DATA EXTRACTS =
= = = =
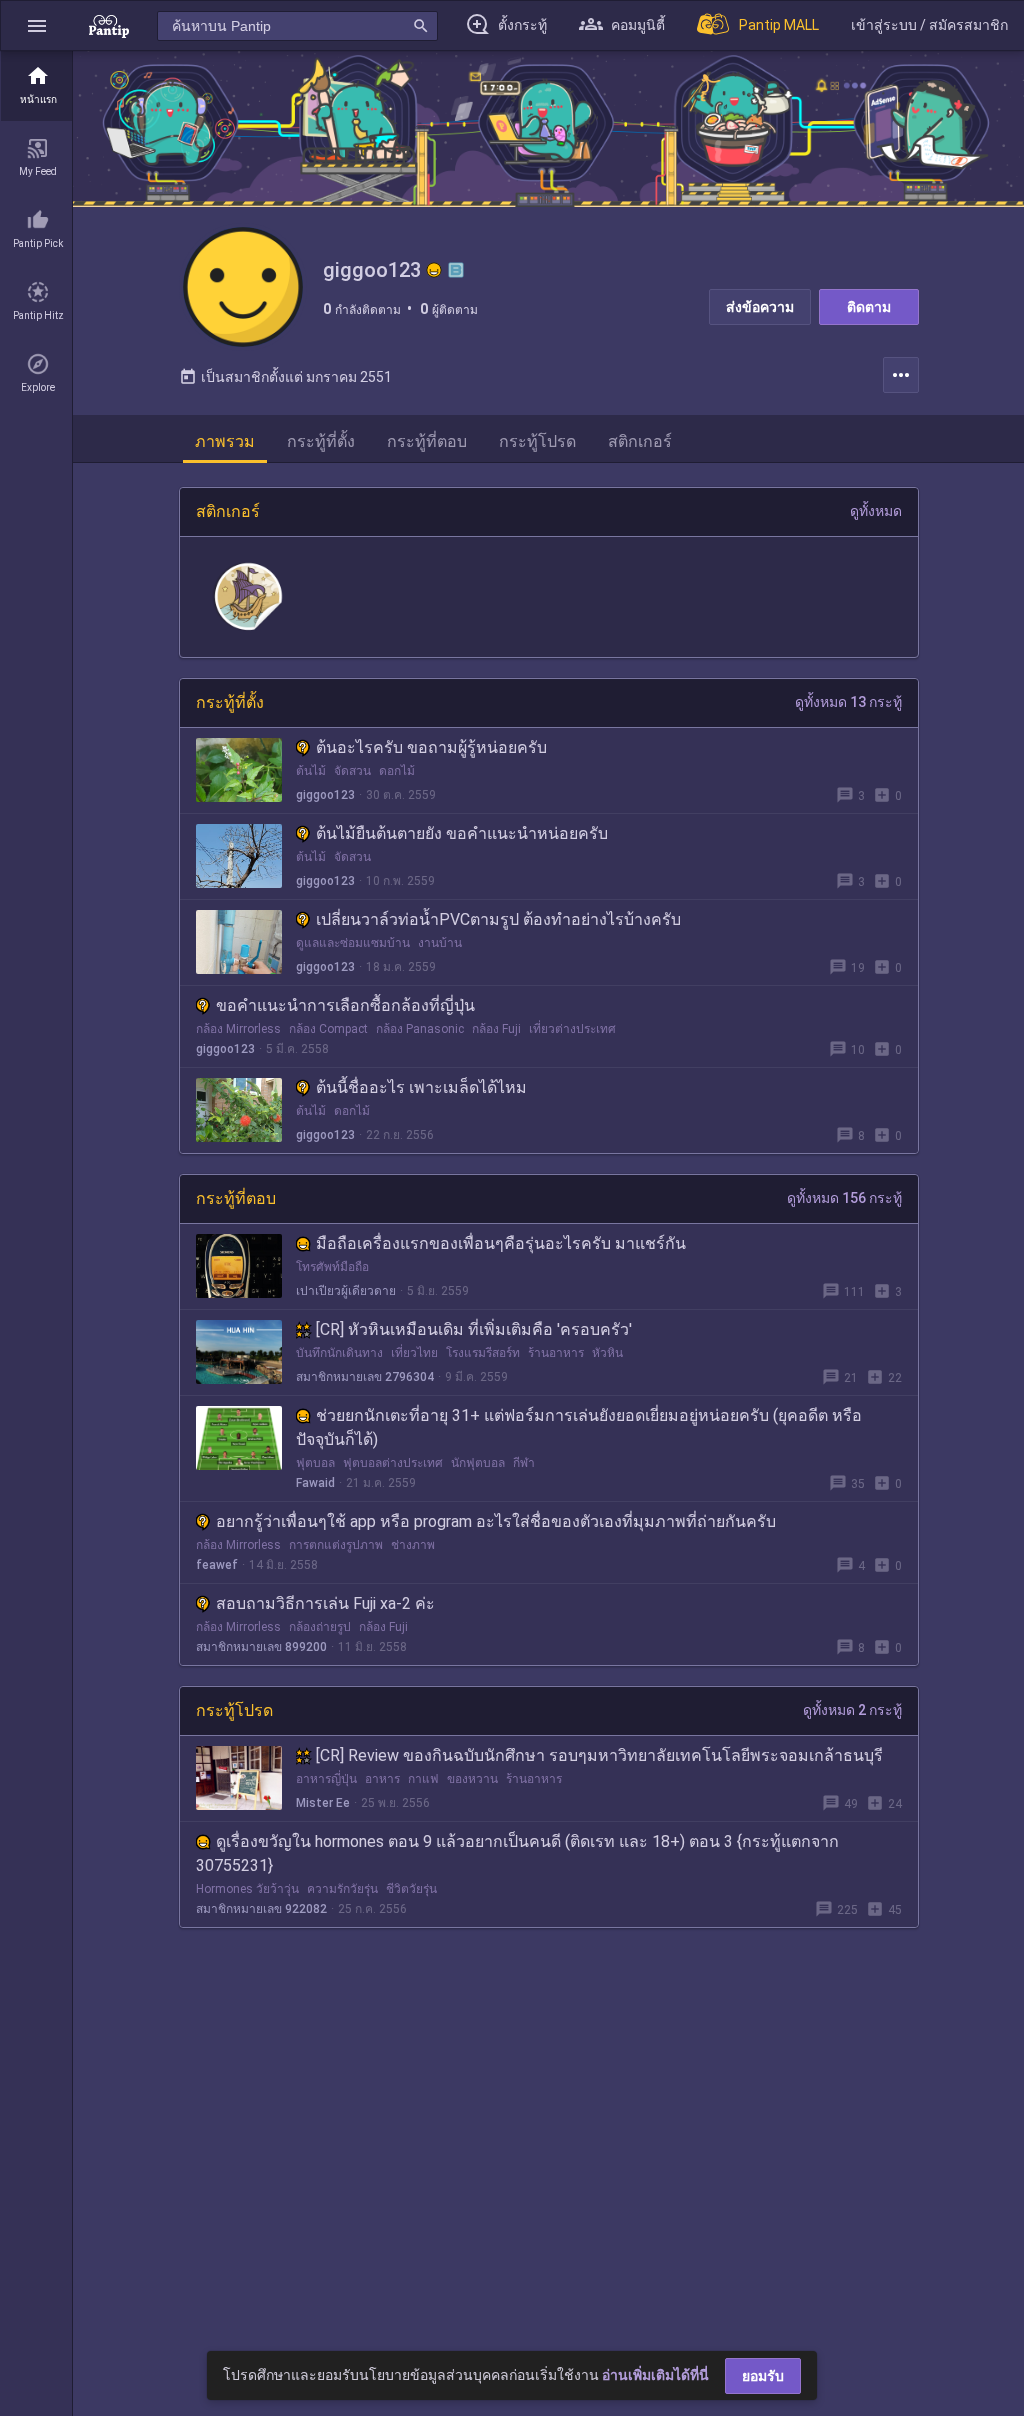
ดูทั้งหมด (876, 511)
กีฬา (524, 1463)
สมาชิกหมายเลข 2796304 (365, 1377)
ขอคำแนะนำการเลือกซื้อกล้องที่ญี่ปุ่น (345, 1005)
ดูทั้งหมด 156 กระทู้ (844, 1198)
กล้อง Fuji (496, 1029)
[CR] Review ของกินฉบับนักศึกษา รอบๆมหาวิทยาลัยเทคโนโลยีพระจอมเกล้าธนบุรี (599, 1755)
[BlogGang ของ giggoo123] (456, 270)
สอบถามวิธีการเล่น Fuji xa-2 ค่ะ (325, 1603)
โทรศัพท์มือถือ (332, 1267)
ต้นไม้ (311, 771)
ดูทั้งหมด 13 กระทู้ (848, 702)
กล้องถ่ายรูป (320, 1627)
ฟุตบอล (315, 1463)
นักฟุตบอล (478, 1463)
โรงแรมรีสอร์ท (483, 1353)
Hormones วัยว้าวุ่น (247, 1889)
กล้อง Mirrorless (238, 1029)
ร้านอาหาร (556, 1353)
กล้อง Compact (328, 1029)
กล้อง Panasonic (420, 1029)
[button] (37, 25)
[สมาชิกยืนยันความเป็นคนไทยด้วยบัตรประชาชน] (434, 270)
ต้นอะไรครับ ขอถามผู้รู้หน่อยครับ (431, 747)
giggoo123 (325, 795)
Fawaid (315, 1483)
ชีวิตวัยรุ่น (411, 1889)
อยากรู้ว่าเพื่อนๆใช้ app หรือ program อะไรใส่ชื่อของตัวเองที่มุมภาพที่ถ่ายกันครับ (496, 1521)
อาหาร (382, 1779)
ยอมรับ (763, 2376)
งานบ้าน (440, 943)
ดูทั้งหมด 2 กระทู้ (852, 1710)
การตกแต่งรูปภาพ (336, 1545)
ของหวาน (472, 1779)
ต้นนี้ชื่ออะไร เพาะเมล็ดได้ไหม (421, 1087)
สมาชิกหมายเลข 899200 (261, 1647)
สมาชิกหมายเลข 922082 (261, 1909)
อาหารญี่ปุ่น (326, 1779)
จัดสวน (352, 771)
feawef (217, 1565)
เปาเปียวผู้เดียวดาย (346, 1291)
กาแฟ (423, 1779)
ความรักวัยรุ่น (342, 1889)
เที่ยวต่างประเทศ (572, 1029)
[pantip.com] (109, 25)
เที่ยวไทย (414, 1353)
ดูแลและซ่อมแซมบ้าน (353, 943)
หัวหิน (607, 1353)
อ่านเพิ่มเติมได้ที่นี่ (655, 2375)
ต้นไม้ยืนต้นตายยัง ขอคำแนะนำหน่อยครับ (462, 833)
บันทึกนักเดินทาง (339, 1353)
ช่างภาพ (413, 1545)
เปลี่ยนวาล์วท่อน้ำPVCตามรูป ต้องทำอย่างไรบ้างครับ (498, 919)
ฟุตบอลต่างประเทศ (393, 1463)
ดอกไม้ (397, 771)
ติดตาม (869, 307)
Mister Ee (323, 1803)
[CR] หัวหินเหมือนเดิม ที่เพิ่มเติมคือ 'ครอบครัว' (474, 1329)
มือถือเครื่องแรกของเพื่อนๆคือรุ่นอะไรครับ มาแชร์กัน (501, 1243)
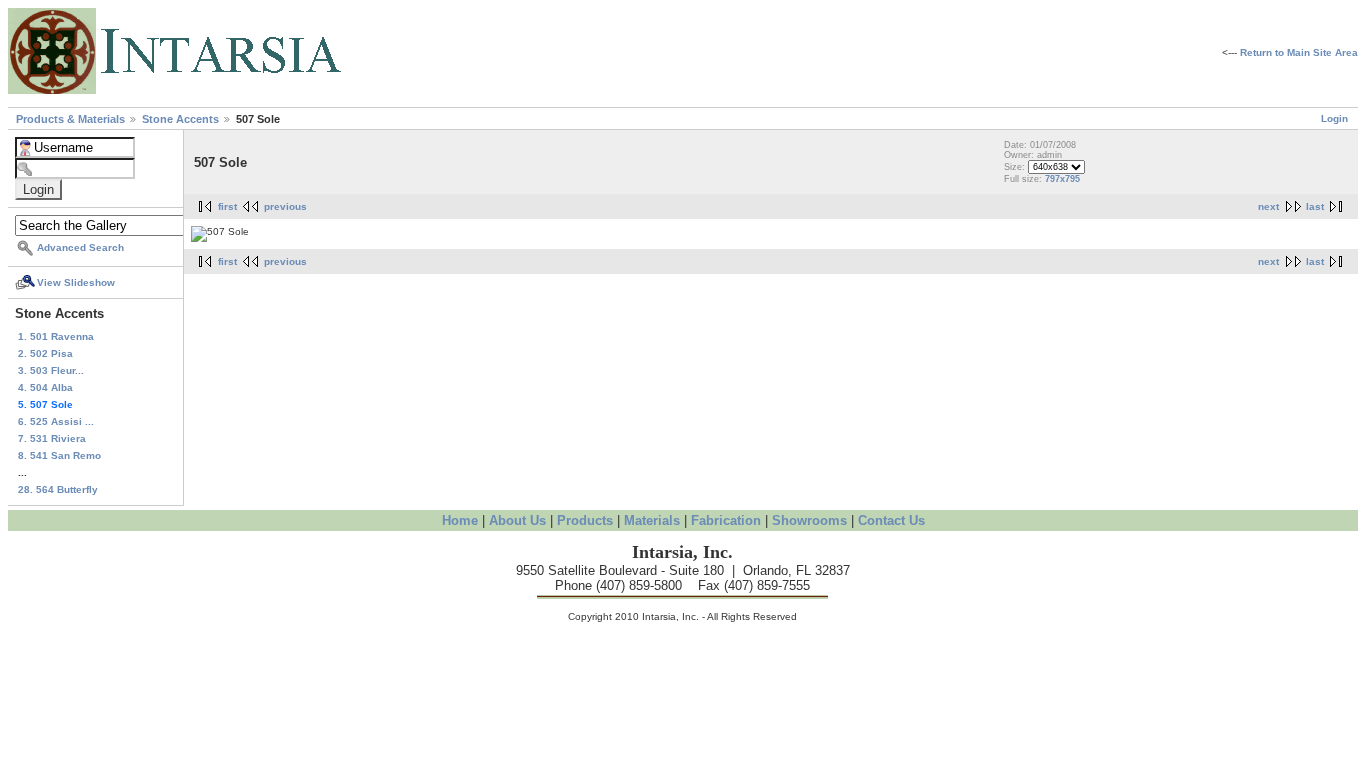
= = = =
How many lines in the listing above have the word "อยคร" in them? Count them and give the number alone.

2